Since it is advantageous to move the pallets 20 along the generally horizontal bed 32 in a manner such that a continuous flow of fibers will be supplied to the fiber processing apparatus, it is desirable to maintain the pallets 20 in end-to-end abutting relationship. Accordingly, a positioning conveyor means is provided to position the pallets 20 on the pallet feeder 26. The positioning conveyor means includes an endless chain 46 which is driven by a powered sprocket 48. An idling sprocket 50 is also provided for support of the endless chain 46 at one end of the horizontal bed 32. Both the powered sprocket 48 and the idling sprocket are disposed in a space defined between the interior longitudinal rails 40. The endless chain 46 may be driven at a variable speed, to be described more fully hereinafter, to bring a pallet 20 into engagement with the loading conveyor system. The above-noted loading zone thus includes the positioning conveyor means, the short powered rollers 44 and the short idling rollers 42.

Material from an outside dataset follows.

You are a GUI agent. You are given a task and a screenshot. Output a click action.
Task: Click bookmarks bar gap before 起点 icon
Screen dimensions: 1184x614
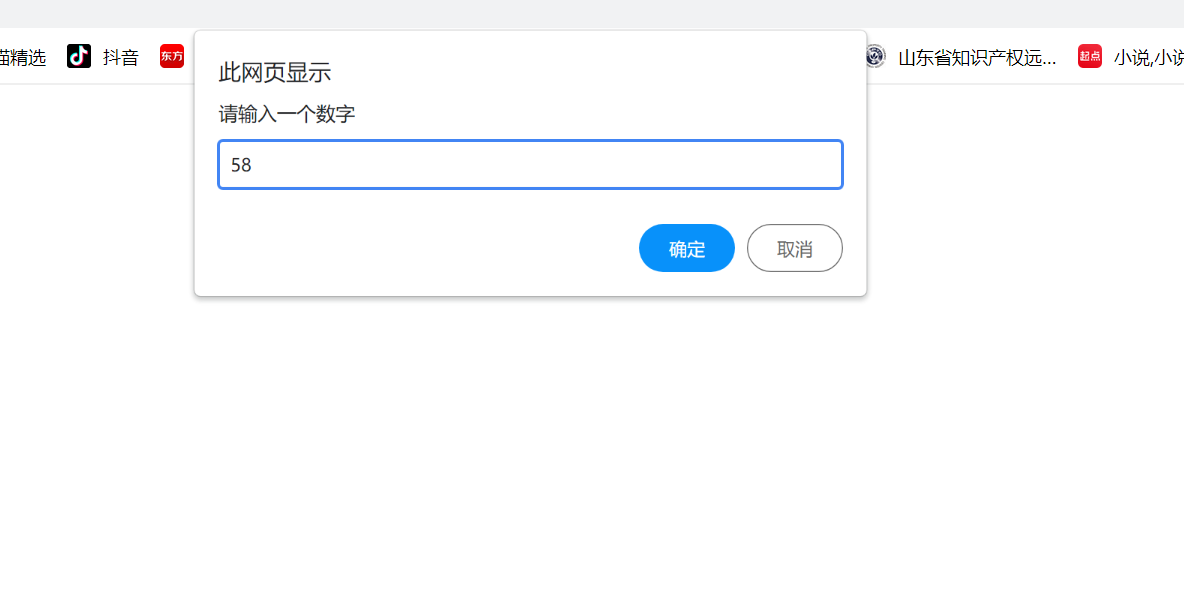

Each of the short powered rollers 44 is provided with a driving sprocket 52 at one end thereof. The rotational rate of the short powered rollers 44 is constrained to a uniform value by interconnecting the driving sprockets 52 thereof by a drive chain 54. To facilitate driving engagement between the short powered rollers 44 and the bottom surface of pallets 20, each of the short powered rollers 44 is provided with an engagement means such as a plurality of longitudinal ribs 56. It will be appreciated by one skilled in the art that any other suitable engagement means may be provided on the short powered rollers 44 to facilitate driving engagement with the bottom surface of pallets 20.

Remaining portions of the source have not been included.